** Dataset entries **
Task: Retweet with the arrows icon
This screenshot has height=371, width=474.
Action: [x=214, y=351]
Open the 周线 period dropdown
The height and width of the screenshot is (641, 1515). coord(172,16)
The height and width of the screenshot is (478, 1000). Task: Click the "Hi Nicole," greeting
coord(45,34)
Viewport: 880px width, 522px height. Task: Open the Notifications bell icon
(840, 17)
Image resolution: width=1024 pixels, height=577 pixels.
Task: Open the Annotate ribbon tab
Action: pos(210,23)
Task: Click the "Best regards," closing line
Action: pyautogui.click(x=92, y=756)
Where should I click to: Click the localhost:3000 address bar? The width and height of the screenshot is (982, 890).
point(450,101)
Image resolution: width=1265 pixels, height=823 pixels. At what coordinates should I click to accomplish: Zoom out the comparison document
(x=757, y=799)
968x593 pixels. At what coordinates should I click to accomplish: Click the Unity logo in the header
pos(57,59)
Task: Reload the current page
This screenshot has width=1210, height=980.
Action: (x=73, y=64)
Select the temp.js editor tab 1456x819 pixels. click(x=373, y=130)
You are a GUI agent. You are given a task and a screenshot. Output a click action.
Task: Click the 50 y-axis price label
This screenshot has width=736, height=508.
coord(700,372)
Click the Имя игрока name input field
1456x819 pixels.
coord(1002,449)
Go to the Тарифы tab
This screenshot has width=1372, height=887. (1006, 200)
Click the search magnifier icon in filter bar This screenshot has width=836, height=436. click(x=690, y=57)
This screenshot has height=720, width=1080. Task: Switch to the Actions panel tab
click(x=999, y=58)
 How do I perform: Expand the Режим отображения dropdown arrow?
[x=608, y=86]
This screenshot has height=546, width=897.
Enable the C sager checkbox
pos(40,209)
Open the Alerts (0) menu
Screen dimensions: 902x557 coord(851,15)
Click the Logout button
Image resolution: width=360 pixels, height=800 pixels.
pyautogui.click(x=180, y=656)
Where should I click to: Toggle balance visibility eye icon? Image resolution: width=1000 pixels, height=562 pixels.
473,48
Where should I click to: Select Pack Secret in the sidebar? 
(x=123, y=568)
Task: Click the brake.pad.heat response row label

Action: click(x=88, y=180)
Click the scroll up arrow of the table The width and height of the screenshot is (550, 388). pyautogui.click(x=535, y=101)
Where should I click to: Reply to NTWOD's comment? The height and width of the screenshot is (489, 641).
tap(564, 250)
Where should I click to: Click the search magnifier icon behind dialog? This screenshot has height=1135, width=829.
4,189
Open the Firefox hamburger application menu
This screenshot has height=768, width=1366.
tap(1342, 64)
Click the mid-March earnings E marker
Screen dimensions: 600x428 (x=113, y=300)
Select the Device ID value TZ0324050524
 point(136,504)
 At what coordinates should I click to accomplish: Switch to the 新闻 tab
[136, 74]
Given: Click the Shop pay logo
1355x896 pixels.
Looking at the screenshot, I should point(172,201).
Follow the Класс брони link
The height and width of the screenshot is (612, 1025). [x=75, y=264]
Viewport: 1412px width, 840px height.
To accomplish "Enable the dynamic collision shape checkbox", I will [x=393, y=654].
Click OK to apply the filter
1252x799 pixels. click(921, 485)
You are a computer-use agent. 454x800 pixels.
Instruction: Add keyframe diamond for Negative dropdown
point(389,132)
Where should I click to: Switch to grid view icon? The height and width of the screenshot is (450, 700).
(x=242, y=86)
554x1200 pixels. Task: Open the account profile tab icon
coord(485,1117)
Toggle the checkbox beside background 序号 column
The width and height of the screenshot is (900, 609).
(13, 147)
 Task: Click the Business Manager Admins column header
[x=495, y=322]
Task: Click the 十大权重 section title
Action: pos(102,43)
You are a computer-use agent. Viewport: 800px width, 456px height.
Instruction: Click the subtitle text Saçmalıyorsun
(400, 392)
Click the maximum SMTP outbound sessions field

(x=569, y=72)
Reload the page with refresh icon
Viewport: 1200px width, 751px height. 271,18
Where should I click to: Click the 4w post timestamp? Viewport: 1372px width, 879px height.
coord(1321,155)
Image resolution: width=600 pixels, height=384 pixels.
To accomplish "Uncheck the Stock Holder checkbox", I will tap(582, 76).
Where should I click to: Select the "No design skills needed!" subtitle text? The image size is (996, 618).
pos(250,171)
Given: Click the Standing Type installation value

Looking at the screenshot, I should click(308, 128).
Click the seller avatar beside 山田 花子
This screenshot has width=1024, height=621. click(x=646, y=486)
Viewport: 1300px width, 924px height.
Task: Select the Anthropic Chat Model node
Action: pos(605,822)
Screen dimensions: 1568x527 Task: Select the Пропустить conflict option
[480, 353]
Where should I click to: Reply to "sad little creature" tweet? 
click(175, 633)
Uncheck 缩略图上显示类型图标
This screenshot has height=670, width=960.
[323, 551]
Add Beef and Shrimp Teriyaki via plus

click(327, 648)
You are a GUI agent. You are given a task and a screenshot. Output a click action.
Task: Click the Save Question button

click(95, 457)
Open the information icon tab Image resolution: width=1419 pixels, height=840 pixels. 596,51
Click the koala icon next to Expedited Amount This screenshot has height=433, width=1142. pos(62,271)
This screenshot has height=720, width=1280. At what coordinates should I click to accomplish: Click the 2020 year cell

** YOUR ASSIGNMENT **
After locating the line with "This screenshot has height=670, width=960.", please repeat it and every line after it exactly, through the end of the data above.

** TASK SOLUTION **
This screenshot has height=670, width=960.
[323, 551]
Add Beef and Shrimp Teriyaki via plus

click(327, 648)
You are a GUI agent. You are given a task and a screenshot. Output a click action.
Task: Click the Save Question button

click(95, 457)
Open the information icon tab Image resolution: width=1419 pixels, height=840 pixels. 596,51
Click the koala icon next to Expedited Amount This screenshot has height=433, width=1142. pos(62,271)
This screenshot has height=720, width=1280. At what coordinates should I click to accomplish: Click the 2020 year cell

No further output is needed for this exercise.